Footnote on the Gerards of Bryn

The following notes are taken from Edward Baines' History of the County Plalatine and Duchy of Lancaster, edited by James Croxton and published in 1891 and Ormerod's History of Cheshire, Volume II page 131.

Bryn lies between Ashton-in-Makerfield and Wigan so the Gerards were fairly close neighbours among the landed gentry of the Legh family in their properties at Haydock and Old Bradley Hall. Ashton in Makerfield was formerly in the parish of Winwick and it was at Winwick church that the Leghs of Lyme were buried until into the 19th century.

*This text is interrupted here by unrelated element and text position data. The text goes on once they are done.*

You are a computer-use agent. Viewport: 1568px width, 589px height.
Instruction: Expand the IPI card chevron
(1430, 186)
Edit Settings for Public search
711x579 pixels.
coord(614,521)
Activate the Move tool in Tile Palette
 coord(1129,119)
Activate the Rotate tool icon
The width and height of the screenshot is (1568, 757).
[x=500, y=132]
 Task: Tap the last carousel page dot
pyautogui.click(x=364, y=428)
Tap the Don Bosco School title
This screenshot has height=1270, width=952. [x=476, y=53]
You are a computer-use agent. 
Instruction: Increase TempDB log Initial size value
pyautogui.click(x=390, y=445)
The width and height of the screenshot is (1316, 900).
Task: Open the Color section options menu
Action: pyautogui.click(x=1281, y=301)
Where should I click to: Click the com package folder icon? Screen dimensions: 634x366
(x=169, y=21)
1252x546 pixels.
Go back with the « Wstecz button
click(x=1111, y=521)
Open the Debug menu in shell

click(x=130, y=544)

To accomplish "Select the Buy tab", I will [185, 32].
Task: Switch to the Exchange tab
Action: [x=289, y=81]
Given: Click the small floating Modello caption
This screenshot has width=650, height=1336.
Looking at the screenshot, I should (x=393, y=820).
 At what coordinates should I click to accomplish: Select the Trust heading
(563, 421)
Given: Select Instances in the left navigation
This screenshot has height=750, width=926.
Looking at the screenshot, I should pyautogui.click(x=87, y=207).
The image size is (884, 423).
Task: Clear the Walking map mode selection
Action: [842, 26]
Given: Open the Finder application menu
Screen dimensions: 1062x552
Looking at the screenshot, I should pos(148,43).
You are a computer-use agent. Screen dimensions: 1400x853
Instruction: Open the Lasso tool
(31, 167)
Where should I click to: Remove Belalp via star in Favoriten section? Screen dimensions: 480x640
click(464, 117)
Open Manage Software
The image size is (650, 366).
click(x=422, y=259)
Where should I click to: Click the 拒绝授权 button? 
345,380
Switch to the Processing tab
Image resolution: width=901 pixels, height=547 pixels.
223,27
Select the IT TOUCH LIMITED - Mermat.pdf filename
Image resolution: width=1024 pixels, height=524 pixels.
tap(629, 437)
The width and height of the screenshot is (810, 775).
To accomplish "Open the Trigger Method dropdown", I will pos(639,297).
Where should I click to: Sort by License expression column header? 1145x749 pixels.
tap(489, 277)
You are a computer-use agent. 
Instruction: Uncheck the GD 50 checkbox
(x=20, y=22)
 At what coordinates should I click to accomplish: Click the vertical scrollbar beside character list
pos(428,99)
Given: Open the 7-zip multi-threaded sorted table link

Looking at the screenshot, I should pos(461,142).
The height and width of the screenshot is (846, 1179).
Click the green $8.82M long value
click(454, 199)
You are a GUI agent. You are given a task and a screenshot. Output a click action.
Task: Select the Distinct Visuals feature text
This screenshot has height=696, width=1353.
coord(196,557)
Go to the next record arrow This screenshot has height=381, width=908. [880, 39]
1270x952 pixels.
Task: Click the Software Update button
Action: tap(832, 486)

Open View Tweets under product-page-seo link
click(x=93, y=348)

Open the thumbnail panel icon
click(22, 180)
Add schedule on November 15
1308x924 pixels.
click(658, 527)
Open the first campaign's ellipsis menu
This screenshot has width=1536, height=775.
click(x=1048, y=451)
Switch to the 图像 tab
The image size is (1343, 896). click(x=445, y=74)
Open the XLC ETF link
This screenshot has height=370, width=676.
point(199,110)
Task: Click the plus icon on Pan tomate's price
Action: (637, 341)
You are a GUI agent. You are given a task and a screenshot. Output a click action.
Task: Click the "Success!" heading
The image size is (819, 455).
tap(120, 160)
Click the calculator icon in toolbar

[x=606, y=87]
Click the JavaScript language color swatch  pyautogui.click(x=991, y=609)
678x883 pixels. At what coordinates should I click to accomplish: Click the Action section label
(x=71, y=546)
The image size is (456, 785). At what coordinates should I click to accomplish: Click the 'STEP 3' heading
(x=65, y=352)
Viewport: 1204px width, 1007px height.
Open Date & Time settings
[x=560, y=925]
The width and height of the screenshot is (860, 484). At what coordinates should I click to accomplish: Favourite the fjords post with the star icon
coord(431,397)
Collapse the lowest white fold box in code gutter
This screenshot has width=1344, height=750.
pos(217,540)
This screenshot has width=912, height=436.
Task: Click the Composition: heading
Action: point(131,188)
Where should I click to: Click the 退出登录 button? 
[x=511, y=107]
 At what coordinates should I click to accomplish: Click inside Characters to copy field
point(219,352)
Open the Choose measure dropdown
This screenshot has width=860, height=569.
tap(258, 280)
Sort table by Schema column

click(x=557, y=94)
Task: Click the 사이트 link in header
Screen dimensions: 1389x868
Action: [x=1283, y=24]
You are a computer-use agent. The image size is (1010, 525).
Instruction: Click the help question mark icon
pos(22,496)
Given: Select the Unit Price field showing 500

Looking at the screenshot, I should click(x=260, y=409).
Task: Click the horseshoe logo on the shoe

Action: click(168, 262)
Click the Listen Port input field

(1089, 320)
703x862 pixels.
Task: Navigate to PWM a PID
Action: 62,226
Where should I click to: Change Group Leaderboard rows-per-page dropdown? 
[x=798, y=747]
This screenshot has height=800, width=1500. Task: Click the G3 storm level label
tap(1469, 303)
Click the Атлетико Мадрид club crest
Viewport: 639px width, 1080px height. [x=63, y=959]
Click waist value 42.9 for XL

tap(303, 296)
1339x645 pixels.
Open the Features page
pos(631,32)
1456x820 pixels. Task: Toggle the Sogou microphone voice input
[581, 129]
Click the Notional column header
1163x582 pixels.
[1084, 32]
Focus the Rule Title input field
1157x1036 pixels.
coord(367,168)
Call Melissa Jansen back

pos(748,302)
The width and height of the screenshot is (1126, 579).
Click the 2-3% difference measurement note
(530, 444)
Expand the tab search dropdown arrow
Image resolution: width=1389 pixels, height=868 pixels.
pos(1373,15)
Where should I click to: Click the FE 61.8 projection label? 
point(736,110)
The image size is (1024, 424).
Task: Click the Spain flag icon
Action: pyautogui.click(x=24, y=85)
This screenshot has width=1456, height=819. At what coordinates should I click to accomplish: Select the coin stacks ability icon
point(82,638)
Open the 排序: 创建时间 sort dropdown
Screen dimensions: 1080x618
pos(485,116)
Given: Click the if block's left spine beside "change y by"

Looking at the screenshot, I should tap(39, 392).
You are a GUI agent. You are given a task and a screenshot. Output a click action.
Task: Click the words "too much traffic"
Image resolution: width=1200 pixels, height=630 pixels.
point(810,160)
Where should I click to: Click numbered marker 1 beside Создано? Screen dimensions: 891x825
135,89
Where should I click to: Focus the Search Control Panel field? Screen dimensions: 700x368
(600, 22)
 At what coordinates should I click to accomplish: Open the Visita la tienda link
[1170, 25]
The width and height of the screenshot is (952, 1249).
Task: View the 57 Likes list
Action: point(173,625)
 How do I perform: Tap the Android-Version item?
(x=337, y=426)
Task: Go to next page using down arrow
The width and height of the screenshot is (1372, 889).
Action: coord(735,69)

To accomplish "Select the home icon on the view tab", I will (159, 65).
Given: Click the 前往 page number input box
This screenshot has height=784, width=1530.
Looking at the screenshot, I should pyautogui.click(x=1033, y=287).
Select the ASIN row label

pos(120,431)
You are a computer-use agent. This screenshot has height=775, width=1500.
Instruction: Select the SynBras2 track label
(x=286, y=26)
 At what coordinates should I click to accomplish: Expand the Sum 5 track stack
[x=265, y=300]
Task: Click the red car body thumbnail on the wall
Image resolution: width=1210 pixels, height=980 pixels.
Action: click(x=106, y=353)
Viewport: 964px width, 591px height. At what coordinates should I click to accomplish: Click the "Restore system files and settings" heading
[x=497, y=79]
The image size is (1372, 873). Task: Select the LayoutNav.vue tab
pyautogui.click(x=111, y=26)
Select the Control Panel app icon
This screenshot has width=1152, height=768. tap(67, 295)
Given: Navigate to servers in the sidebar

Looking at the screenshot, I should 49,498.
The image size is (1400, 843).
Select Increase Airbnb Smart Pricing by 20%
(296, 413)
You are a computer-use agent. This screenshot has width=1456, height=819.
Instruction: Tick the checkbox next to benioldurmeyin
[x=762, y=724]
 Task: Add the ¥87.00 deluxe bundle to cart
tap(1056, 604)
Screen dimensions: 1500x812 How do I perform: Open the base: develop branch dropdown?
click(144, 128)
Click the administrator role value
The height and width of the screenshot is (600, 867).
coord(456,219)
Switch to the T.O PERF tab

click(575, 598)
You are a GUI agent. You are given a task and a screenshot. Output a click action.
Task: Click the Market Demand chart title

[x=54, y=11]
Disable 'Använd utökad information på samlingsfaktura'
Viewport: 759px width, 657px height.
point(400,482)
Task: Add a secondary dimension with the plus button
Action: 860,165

Bryn Hall was the early residence of the lord of the manor. Originally a William Gerard of Kingsley and Catenhall, born about 1322, married Joan the daughter of Peter de Bryn of Brynhill or Brindle and so came into the manor of Bryn and other estates in the area. He was the GGGGG grandfather of the Sir Thomas Gerard below, born about 1488.

Sir Thomas Gerard of Kingsley and Bryn, who was born about 1488 was killed while fighting in the wars in Scotland in November 1523. He married Margery the 2nd daughter of Sir Edmund Trafford of Trafford. She was the widow of Nicholas Longford of Longford in Derbyshire and of Sir John Port of Etwall in Derbyshire.

Sir Thomas and Margery's eldest son was Sir Thomas Gerard of Kingsley and Bryn, who was sheriff of Lancashire in 1548, MP for Lancashire in 1562-7. He was known to be aged 12 in 1524, putting his birth about 1512. He married Jane, the daughter of Sir Peter Legh of Haydock and Lyme. She was born about 1520 as she was said to be 6 in 1526. They were divorced in November 1556.